Yara Gambirasio, il magistrato: ''Le piste partono dal palasport''

Yara Gambirasio, il magistrato: ''Le piste partono dal palasport''

BERGAMO - "Le indagini non stanno ripartendo da zero: stiamo vagliando molte piste, che ovviamente partono dal palazzetto dello sport, perché è qui che è scomparsa la ragazza". Lo ha affermato il procuratore aggiunto Massimo Meroni in merito alle indagini sulla sparizione di Yara Gambirasio, la promessa della ginnastica artistica di cui si sono perse le tracce il 26 novembre scorso. Gli inquirenti stanno vagliando anche le conoscenze della famiglia.

 

L'obiettivo è quello di chiarire se ve ne possano essere di potenzialmente "pericolose". Contemporaneamente non sono cessate le ricerche di Yara in tutta la zona.
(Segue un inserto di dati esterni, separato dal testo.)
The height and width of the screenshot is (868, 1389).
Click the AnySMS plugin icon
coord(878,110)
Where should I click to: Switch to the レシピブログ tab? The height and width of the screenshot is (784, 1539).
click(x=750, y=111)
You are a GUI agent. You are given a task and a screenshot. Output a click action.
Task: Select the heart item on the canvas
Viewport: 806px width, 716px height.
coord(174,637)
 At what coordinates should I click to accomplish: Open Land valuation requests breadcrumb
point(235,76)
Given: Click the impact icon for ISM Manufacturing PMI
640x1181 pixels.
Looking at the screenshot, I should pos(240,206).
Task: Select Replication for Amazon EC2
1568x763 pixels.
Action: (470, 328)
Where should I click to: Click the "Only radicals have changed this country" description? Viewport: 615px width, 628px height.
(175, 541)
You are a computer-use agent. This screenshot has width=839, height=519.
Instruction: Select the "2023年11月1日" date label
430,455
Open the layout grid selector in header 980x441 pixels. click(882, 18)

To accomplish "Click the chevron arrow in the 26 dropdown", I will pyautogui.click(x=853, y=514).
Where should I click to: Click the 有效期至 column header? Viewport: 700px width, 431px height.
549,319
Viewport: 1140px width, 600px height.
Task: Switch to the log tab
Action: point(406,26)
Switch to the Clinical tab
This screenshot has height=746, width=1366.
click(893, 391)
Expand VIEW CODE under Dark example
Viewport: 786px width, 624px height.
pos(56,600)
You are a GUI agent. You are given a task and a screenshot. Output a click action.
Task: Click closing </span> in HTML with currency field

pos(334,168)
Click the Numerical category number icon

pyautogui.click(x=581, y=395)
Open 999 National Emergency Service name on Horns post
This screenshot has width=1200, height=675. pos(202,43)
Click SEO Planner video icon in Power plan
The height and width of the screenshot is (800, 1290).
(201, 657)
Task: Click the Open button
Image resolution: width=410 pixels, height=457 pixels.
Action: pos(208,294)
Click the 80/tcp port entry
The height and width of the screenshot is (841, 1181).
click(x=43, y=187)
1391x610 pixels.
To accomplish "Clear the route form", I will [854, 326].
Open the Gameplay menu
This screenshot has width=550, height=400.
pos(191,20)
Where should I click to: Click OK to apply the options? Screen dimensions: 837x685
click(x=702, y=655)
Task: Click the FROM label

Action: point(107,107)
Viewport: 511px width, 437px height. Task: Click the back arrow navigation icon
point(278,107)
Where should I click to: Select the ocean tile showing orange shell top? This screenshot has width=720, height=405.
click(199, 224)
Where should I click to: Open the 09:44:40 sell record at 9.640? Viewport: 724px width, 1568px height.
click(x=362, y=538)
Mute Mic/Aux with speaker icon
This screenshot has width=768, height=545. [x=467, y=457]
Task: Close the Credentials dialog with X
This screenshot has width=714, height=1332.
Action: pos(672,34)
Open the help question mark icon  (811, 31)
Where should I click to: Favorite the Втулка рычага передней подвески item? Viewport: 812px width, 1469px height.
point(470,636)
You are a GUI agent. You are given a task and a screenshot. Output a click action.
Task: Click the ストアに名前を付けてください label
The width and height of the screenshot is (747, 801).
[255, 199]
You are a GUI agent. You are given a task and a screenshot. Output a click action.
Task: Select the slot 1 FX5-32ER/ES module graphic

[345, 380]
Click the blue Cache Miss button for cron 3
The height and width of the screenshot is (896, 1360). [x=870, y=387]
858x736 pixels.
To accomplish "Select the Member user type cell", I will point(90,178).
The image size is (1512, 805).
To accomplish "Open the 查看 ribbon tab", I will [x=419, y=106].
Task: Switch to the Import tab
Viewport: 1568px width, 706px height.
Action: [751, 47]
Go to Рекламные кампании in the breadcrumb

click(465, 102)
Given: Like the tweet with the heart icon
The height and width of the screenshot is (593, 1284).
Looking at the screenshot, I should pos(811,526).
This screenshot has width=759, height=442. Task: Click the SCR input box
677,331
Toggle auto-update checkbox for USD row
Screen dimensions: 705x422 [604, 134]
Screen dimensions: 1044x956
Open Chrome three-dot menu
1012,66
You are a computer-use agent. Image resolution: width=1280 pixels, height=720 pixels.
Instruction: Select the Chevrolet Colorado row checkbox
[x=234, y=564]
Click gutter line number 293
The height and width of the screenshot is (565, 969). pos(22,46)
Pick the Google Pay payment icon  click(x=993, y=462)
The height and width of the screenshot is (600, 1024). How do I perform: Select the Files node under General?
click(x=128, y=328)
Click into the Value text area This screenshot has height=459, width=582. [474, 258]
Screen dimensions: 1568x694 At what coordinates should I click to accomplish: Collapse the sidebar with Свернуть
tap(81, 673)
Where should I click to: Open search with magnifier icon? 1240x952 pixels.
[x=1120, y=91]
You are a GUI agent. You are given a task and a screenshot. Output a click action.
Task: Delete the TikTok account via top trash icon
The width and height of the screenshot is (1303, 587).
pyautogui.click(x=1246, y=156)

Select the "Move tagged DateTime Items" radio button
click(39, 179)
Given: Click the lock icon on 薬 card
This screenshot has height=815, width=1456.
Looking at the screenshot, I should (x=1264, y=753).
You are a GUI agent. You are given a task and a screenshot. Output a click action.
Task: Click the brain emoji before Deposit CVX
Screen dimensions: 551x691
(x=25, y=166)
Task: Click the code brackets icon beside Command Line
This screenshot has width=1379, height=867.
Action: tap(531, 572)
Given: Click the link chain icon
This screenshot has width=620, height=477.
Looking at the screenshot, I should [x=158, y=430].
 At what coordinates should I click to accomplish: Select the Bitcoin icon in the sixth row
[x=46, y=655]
I carabinieri del Ros sono tornati nel cantiere del centro commerciale alle porte di Mapello dove nei giorni scorsi i cani "molecolari" avevano trovato tracce della ragazza. Gli uomini dell'Arma erano muniti di "georadar", un'apparecchiatura che misura la consistenza del cemento anche in profondità.

 

Allo stesso tempo il capo del Servizio centrale operativo della Polizia, Gilberto Caldarozzi, con il questore Vincenzo Ricciardi e gli uomini della squadra Mobile, hanno ispezionato giovedì pomeriggio il centro sportivo di Brembate di Sopra per rendersi conto dello stato dei luoghi. Gli investigatori stanno inoltre anche effettuando una screening delle telefonate che il 26 novembre si sono agganciate alle celle telefoniche della zona di Brembate.